Wouldn't that be impossible? How can a mock creature create a mock scrape? Is that like a double negative?


----------



## stick_slinger

Is this a joke?


----------



## FredBearYooper

Miguel Cervantes said:


> I knew it, you weren't a Ninja. A Ninja would have never given up so easy. Quitter..



A real ninja wouldn't go walking around dressed like a ninja..then everyone would know he was a ninja...come on Bruce lee..just stick with the Boom-a-rang.


----------



## ABBYS DAD

Famous Ninjas who are incognito....
1) Chuck Norris 2) Charles Bronson 3) Mary Kate Olsen 4) Bob Horner 5) Lemont from the show "Sanford and Son" 6) all 4 teenage mutant ninja turtles 7) Ric Flair 8) Ricky "The Dragon" Steamboat
I'll think of more later


----------



## Throwback

I cant miss this one.


----------



## idsman75

NG ALUM said:


> " Don't go a Judy Choppin' and Karate Kickin' at the same time or....There goes a leg!! "



And that hog just thought it was a can of Copenhagen.


----------



## olcowman

NG ALUM said:


> Oh my! I am honored! I gladely accept your "chuck norris award"
> 
> I get my creativity from growing up on a farm with plenty of dangerous materials and not much to do



 But Lord didn't all us farm boys have a heap of fun... We seen them Ninja stars on a tv program at my aunt's one Sunday after church... 2 hours after we got back to the house we was a standing out behind the barn already a practicing our aim! These weren't them little sissy ninja thangs neither... no sir, our redneck throwing stars was made out of drilled out tractor wheel nuts with 20# nails tac-welded all around.

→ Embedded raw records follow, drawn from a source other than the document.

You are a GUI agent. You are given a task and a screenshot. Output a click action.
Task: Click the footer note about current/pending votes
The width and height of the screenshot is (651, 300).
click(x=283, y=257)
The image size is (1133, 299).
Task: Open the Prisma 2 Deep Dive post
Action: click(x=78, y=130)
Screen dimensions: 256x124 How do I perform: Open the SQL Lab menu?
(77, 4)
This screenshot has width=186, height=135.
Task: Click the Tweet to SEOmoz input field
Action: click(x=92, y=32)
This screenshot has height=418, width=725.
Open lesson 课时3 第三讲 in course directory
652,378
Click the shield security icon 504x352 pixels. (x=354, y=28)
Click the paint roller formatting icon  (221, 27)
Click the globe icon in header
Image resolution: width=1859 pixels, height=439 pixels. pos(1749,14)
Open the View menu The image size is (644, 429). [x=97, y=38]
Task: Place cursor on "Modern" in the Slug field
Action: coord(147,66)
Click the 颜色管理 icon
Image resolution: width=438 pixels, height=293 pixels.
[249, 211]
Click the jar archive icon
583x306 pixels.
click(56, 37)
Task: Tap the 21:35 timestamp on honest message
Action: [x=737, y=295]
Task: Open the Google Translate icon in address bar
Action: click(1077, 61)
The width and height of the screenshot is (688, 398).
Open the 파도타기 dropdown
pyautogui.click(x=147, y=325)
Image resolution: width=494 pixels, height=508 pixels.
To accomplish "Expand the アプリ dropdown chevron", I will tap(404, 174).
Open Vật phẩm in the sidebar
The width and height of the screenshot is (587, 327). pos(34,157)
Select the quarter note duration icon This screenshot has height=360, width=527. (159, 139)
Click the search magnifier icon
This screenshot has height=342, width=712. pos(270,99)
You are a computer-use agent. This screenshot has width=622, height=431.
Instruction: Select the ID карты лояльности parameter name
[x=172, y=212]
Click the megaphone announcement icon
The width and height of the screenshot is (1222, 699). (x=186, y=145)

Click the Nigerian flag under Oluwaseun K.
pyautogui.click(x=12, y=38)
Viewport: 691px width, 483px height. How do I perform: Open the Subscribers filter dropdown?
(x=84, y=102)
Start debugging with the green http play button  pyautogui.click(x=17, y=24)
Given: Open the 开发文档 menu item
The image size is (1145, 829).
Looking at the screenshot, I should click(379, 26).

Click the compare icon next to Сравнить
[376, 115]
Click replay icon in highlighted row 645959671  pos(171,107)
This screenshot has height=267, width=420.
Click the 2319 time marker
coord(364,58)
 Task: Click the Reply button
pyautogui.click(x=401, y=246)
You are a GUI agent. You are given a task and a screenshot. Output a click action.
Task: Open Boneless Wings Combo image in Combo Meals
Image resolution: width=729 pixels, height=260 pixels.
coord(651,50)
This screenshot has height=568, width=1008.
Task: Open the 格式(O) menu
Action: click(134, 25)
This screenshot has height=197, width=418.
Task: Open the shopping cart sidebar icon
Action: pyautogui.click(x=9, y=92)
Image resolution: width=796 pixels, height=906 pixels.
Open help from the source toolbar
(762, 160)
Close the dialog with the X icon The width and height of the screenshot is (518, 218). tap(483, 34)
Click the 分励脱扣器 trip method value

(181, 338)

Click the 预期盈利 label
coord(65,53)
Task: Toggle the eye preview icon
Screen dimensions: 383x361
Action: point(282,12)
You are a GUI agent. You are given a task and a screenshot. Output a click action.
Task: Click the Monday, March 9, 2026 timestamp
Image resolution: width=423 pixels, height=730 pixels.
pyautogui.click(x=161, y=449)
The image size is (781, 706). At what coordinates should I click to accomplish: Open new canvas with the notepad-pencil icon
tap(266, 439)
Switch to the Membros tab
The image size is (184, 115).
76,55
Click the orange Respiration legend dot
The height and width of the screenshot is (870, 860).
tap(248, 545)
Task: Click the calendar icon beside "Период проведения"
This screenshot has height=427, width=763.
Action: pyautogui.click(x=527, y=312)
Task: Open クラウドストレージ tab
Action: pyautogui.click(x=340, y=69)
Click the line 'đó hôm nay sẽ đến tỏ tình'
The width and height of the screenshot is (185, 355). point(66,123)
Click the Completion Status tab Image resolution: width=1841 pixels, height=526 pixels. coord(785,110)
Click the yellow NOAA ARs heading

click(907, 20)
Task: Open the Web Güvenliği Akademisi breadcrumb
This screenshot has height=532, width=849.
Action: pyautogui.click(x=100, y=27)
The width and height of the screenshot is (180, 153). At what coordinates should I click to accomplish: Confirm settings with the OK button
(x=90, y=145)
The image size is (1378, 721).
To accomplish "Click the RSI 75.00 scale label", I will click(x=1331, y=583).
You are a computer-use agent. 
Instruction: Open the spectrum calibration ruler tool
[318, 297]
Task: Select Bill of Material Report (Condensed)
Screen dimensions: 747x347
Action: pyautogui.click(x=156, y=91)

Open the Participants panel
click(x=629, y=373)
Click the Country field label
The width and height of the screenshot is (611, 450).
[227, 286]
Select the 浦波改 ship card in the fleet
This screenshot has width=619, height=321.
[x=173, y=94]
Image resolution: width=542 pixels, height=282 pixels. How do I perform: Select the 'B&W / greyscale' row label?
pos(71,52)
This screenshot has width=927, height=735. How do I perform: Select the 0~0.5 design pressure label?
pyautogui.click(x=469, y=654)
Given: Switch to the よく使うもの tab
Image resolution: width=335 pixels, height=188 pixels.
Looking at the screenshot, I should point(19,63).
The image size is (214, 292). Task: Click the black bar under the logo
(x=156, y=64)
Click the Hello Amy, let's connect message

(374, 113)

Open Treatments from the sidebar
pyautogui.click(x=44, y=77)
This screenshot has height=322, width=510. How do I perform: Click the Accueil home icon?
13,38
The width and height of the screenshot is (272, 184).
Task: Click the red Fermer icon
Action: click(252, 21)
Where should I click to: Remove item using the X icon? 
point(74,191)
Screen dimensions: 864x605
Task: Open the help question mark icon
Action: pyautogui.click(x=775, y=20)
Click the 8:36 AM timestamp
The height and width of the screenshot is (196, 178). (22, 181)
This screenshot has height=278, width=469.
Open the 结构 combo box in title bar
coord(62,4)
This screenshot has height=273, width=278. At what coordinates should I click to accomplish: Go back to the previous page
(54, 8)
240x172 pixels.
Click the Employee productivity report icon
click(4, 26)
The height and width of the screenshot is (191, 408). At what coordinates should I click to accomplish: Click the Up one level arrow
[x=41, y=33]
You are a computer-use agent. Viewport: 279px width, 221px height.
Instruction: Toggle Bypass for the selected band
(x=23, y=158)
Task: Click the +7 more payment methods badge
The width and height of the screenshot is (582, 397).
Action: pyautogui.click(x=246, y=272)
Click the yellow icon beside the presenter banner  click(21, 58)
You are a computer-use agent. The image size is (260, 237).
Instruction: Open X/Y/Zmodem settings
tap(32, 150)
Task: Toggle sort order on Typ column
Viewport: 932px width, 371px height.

I don't know about killing a hog... but they would sure mess the door up on a 69 Mercury Monterray? (that was a bad whooping right there boys as well as an abrupt halt to our fledgling ninja careers!)



ABBYS DAD said:


> i know, but folks would start throwing a fit about ethics and such...... but it's funny while it lasts! off to start my "mock big-foot scrape" thread over in the general hunting section!



Bless your heart... you ain't got no idea what you're about to jump into do ya'? They's a handful of passionate bigfeet believers on here that'll go to foaming at the mouth anytime somebody mentions a bigfoot in a thread. But please don't let me discourage you... this is going to be fun to watch!


----------



## Big Mike

This discussion should be moved to the "On Topic" section.


----------



## olcowman

Big Mike said:


> This discussion should be moved to the "On Topic" section.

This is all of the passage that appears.